Showing posts with label law of attraction. Show all posts
Showing posts with label law of attraction. Show all posts

Thursday, June 18, 2009

Social Conspiracy??

While I was at the gym yesterday, I was listening to my audio book of The Secret because I felt I needed a dose of inspiration. I was listening to it while I was on the treadmill and hearing what was said about the fact that thoughts become things and the power to create the life I want is merely a thought away. Well, as we all know, gyms have TVs on all the time. And I was frustrated because I kept getting distracted by the TV as I was listening and realized I was missing part of my audio book because of the TV.

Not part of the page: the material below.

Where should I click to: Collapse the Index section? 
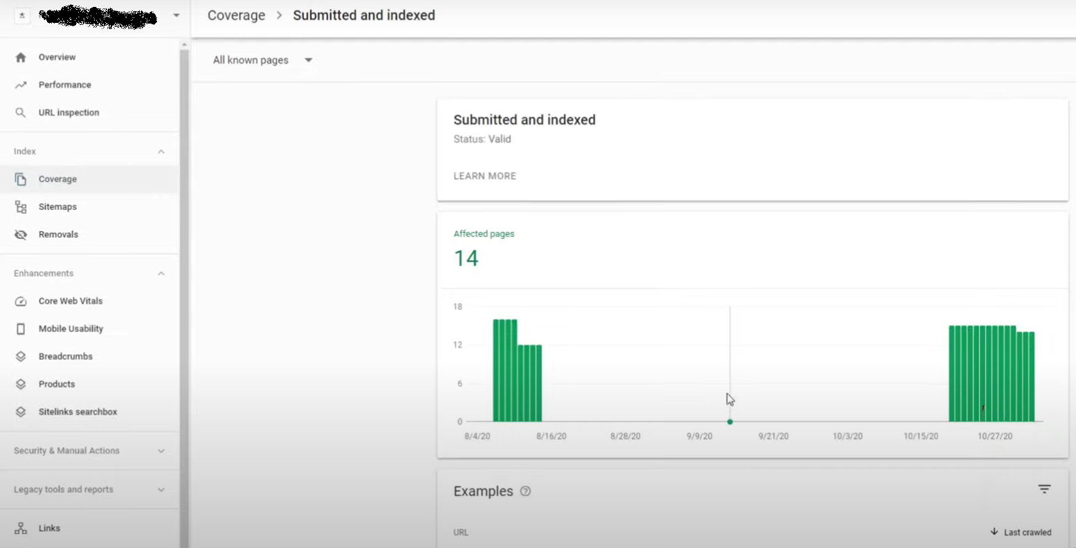tap(161, 150)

And then it HIT me like a ton of bricks! OMG! How could I be so blind? Society is being brainwashed and forgetting how to think for themselves because of all the TV that we as a planet consume! Okay, so that sounds a bit paranoid, but stay with me. In The Secret, a bit of history is given about the origins of the Secret and how it has traveled through time.....if you have seen the movie or read the book, you know of what I speak. For most of history there has been no television......only for the past 100 years or so has the technology been around, but ever since the television entered people's homes, people have shut their minds off.....and with it, their imagination and power of visualization. Think about it......why would we use our imagination when the television provides us with all the images? If you have seen the commercial for HULU with Alec Baldwin, you should be scared by that.....because even though it's meant to be funny....it's pretty damn close to the truth.

And when you consider all of the powerful and wealthy people of the world, how many of them do you think spend a lot of time in front of the boob-tube? Very few I'm sure! It makes me wonder if the the television is a tool for keeping the power within the powerful and keeping everyone else in the dark about their own personal power and spiritual abilities. Okay, so this still sounds like I've fallen off my rocker and hit my head, just keep up.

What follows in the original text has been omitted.